Arts Publications
Topic: RSS FeedJames Merrill's manners and Elizabeth Bishop's dismay
Twentieth Century Literature, Summer, 2004 by Luke Carson
Why does Merrill not shrug? As Hooten attacks the Marschallin, he is also attacking Merrill, who discovers that he has been implicitly identified with the aging diva with whom he identified as a young man. His impulse to shrug confirms the identification, but he refuses to step on stage as the Marschallin. Although his exchange with Hooten is not a scene of rejection, Merrill's impulse indicates his dramatic role as aging lover. The attack exposes the possibility that Merrill's own shrugs, with which Hooten was likely familiar, might simply be a performance for an audience that can acknowledge the maturity and dignity they attempt to signify, and that his occulted theatricality has been exposed by another, more skeptical audience. The gesture of the aging lover, like the gesture of the aging diva, may simply transform "dreams of immolation and all-consuming love" to dreams of dignity.

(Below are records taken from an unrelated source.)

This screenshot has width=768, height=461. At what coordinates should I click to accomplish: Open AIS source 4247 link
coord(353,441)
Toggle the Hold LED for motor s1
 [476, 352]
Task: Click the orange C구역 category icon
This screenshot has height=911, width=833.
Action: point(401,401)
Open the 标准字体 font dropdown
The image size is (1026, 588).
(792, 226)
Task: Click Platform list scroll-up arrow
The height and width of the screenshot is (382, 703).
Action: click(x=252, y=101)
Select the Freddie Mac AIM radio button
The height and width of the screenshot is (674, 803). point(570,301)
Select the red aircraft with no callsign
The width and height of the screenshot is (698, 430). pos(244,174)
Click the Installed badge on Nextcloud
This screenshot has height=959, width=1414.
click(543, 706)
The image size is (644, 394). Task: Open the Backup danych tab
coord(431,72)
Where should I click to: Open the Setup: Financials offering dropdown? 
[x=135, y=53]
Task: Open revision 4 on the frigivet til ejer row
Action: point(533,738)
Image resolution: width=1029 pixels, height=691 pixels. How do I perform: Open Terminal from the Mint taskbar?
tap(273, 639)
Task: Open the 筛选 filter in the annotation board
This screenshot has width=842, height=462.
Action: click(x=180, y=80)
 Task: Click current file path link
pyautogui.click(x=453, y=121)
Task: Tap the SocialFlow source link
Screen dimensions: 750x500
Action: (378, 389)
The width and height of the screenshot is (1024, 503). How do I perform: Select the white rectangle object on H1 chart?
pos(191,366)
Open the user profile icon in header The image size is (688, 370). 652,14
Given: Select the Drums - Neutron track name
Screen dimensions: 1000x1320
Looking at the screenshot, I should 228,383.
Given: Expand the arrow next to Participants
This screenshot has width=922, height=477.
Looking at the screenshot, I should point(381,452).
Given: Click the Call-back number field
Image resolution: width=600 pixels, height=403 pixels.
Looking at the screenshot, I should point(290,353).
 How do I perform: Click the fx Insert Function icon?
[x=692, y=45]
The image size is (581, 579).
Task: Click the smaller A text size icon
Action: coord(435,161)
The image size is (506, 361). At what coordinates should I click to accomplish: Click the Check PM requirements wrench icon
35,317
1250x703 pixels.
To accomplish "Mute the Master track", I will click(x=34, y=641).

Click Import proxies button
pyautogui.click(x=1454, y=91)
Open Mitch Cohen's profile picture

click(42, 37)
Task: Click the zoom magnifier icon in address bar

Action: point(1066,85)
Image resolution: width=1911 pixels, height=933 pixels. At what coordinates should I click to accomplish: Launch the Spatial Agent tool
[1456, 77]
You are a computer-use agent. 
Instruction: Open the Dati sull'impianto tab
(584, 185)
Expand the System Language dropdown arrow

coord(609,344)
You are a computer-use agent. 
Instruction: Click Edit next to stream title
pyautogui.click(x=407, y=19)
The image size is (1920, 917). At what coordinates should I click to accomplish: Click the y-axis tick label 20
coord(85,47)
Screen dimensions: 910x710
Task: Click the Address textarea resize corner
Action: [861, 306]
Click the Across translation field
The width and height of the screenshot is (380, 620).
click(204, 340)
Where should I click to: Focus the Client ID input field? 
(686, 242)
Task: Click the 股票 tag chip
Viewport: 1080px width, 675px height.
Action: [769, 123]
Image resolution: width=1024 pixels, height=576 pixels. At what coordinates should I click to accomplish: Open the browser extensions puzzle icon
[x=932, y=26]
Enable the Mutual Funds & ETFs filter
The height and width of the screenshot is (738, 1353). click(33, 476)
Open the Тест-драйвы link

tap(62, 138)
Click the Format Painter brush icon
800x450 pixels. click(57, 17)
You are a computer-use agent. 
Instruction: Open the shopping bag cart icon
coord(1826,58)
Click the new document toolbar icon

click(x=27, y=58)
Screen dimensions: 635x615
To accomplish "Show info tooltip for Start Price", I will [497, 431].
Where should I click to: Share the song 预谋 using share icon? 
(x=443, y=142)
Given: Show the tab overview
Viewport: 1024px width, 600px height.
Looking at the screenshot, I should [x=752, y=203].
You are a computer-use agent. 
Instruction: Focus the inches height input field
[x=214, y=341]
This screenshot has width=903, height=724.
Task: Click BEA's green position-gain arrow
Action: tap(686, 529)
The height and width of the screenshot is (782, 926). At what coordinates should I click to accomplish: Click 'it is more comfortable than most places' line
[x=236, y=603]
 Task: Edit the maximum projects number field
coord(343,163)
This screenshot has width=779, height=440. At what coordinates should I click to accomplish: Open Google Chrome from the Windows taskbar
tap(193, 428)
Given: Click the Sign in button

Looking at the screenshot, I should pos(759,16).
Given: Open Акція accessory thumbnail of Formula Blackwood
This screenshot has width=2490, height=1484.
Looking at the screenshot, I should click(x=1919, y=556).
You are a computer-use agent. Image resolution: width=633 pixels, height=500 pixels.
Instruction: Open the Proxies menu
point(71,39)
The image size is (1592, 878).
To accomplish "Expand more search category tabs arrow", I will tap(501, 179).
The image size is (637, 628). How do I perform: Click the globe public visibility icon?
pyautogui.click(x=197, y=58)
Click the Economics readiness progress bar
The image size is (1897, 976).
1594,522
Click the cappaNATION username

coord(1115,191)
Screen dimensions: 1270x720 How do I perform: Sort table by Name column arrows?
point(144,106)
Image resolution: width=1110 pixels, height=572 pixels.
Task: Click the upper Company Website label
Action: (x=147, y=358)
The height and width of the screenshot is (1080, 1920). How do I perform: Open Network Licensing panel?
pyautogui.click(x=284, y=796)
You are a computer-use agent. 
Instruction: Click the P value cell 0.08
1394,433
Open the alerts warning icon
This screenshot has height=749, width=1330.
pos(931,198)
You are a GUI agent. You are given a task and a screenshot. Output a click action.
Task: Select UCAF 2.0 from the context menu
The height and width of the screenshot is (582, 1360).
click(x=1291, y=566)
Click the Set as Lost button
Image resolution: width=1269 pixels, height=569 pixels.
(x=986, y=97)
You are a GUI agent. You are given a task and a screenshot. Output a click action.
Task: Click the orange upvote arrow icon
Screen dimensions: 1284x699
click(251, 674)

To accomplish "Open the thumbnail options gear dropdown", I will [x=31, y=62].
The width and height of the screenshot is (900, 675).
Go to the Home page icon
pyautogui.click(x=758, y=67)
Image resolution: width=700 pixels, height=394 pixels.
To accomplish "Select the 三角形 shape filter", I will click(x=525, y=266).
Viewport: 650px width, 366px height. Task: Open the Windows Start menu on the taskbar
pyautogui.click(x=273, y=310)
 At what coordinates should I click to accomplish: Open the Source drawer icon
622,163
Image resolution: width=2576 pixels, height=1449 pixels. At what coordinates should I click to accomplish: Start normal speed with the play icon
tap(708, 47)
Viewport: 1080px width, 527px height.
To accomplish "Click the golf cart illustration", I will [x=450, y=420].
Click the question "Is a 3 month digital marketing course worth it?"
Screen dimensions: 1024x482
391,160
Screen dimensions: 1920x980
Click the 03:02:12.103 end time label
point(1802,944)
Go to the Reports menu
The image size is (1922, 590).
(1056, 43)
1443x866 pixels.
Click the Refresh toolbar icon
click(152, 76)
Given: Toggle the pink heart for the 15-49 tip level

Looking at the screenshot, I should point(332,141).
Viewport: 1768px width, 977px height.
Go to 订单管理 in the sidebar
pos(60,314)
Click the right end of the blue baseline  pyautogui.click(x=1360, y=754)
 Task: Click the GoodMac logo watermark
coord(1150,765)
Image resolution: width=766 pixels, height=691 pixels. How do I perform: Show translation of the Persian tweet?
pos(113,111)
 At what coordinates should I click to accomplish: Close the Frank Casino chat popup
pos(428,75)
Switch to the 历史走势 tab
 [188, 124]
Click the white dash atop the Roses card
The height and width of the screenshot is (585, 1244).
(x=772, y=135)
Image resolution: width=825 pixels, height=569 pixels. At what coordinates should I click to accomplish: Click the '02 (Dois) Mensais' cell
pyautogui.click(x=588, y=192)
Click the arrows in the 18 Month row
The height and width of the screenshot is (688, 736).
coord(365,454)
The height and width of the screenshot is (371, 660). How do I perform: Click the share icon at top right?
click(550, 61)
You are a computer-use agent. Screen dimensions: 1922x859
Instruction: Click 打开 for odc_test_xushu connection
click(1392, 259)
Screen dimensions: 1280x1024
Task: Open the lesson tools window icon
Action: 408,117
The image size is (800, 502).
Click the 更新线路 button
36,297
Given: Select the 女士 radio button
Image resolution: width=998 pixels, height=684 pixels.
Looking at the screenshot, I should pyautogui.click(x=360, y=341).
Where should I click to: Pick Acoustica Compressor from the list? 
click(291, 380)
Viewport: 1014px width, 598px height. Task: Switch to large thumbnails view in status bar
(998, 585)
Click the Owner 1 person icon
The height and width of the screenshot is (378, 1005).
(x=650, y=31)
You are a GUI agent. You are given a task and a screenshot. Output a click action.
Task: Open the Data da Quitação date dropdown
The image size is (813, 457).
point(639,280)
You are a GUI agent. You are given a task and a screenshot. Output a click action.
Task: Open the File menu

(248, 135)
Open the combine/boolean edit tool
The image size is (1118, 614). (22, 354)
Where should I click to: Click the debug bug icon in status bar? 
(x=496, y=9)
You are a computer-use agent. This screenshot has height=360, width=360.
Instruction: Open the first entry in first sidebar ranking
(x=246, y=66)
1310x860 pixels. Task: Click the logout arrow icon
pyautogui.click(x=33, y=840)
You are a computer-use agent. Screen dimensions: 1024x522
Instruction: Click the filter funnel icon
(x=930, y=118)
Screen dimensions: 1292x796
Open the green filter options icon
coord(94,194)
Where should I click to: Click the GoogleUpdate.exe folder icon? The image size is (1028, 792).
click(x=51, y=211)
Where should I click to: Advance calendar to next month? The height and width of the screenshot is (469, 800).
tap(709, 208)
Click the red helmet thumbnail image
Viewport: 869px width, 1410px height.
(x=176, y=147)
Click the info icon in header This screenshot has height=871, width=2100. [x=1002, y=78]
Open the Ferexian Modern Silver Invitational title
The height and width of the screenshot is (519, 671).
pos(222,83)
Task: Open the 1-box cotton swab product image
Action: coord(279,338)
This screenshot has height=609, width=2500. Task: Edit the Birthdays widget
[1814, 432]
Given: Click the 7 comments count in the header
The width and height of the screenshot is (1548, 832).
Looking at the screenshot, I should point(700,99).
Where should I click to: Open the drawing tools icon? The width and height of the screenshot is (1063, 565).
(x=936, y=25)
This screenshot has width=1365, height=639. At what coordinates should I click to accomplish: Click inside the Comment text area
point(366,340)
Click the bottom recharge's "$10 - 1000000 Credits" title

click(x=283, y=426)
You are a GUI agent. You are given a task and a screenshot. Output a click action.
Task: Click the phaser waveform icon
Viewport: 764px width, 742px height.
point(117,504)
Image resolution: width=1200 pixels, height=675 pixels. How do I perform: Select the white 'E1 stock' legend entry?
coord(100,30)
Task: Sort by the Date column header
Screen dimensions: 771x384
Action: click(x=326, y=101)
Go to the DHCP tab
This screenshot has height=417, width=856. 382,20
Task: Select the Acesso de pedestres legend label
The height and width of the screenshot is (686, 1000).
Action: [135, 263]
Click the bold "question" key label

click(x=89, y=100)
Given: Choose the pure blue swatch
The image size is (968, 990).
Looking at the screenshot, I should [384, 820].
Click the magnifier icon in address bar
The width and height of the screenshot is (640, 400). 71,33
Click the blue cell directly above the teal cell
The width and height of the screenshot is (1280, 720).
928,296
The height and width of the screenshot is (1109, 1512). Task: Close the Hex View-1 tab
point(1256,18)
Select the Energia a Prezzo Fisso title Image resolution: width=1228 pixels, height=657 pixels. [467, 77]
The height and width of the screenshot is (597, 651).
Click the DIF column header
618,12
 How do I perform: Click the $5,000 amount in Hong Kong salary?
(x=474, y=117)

Nonetheless, though he refrains from shrugging, Merrill inwardly maintains that "[t]he hold of art wasn't to be broken that easily" (115). He still feels the shrug would be proper but recognizes that it might seem offensive and dismissive--perhaps even cruel. In this account of his restraint, however, Merrill nonetheless shrugs to his audience, his readers, and acknowledges that he does so at Hooten's expense. Merrill allows us to see that his apparent respect for Hooten's feelings amounts to no more than mere politeness. He feels the hold of art at the moment he withholds what he feels is the gesture that belongs. Moreover, the gesture is called for in two senses: first by the aesthetic criteria of art, which are satisfied by the Marschallin's shrug; second, and more important, by the moral criterion of respect and friendship. If Hooten were his equal in these matters, Merrill could have shrugged, and the gesture would make both a moral and an aesthetic claim. Merrill, in this situation, is the grown-up. The problem with this particular alignment of manners and morals is that the moral sensitivity Merrill displays in his restraint amounts to no more than politeness because Hooten has violated the implicit rules of behavior that must be followed if one is to command the respect of others within a community defined by aesthetic criteria of behavior. Hooten places himself outside a community of those who would appreciate Merrill's shrug, which is also a community of those who would understand the Marschallin's shrug. The shrug signifies "the hold of art" because it is a minimal theatrical display, an expressive reticence. It signifies maturity and experience by expressing one's ability to refrain from "fall[ing] to the floor when nothing else availed."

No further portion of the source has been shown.